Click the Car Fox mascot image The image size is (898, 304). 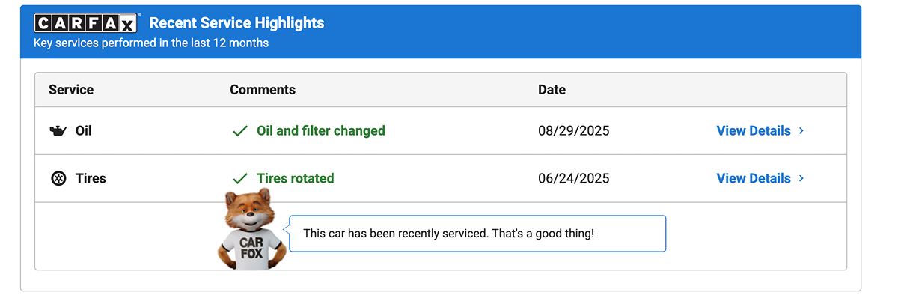click(251, 231)
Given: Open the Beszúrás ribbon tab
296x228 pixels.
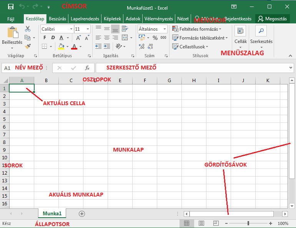Looking at the screenshot, I should click(57, 18).
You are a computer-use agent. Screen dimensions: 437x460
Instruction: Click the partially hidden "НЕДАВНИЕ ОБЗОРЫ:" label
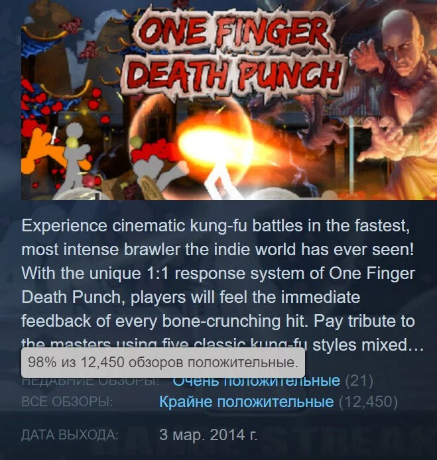point(90,381)
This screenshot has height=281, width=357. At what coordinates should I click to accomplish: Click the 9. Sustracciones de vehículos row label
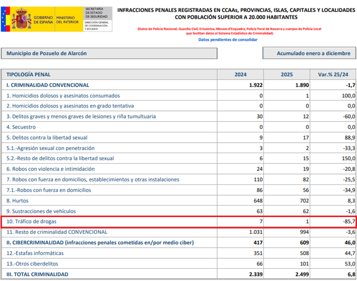pos(41,211)
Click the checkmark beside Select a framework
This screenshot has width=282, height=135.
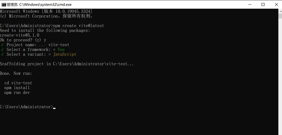point(2,49)
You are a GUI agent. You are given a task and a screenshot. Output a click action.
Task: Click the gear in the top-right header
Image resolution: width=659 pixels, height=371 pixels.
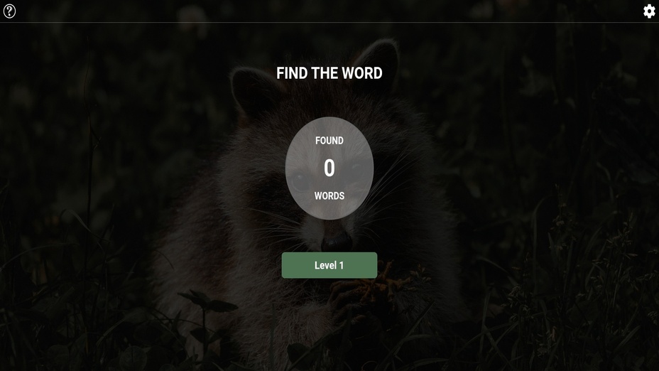coord(649,11)
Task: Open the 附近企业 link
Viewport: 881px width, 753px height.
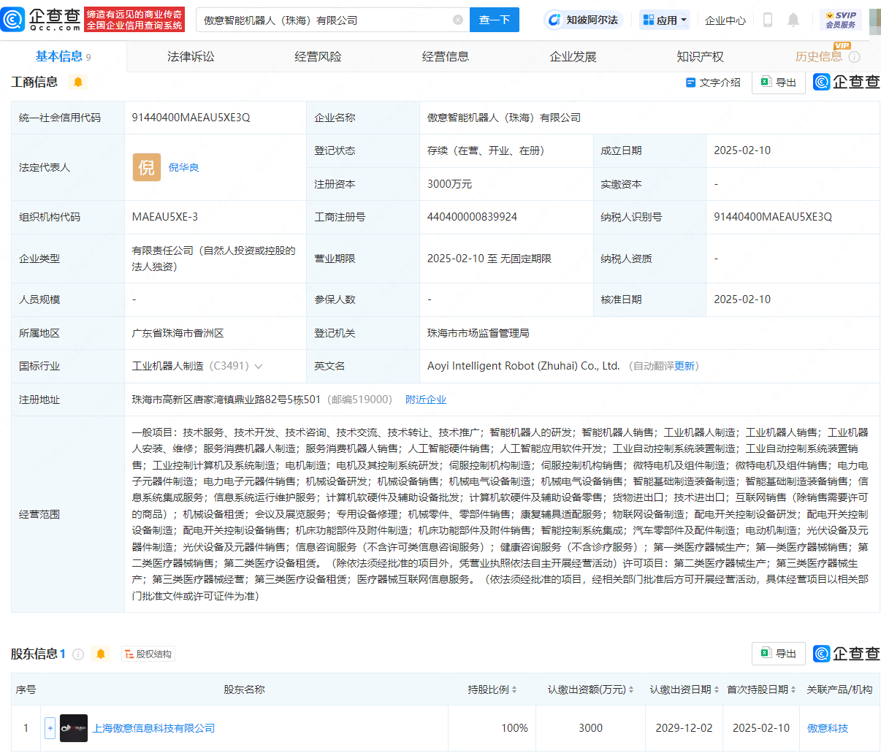Action: (426, 400)
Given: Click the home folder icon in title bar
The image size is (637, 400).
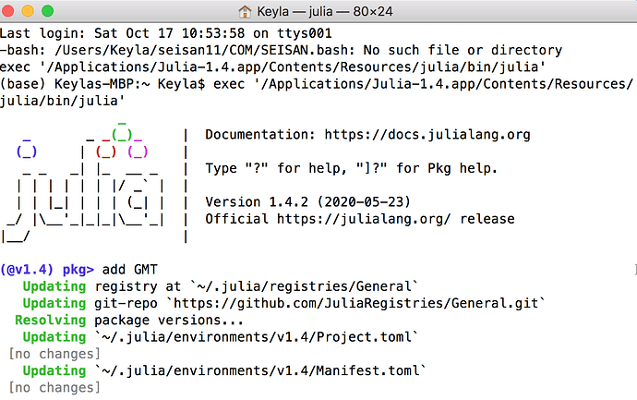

**What this task involves**
The lines to copy begin with the one containing "Image resolution: width=659" and end with the last line of the entries above; copy them exactly, minus the pictures.

**Task solution**
Image resolution: width=659 pixels, height=371 pixels.
coord(649,11)
Task: Open the 附近企业 link
Viewport: 881px width, 753px height.
Action: (426, 400)
Given: Click the home folder icon in title bar
The image size is (637, 400).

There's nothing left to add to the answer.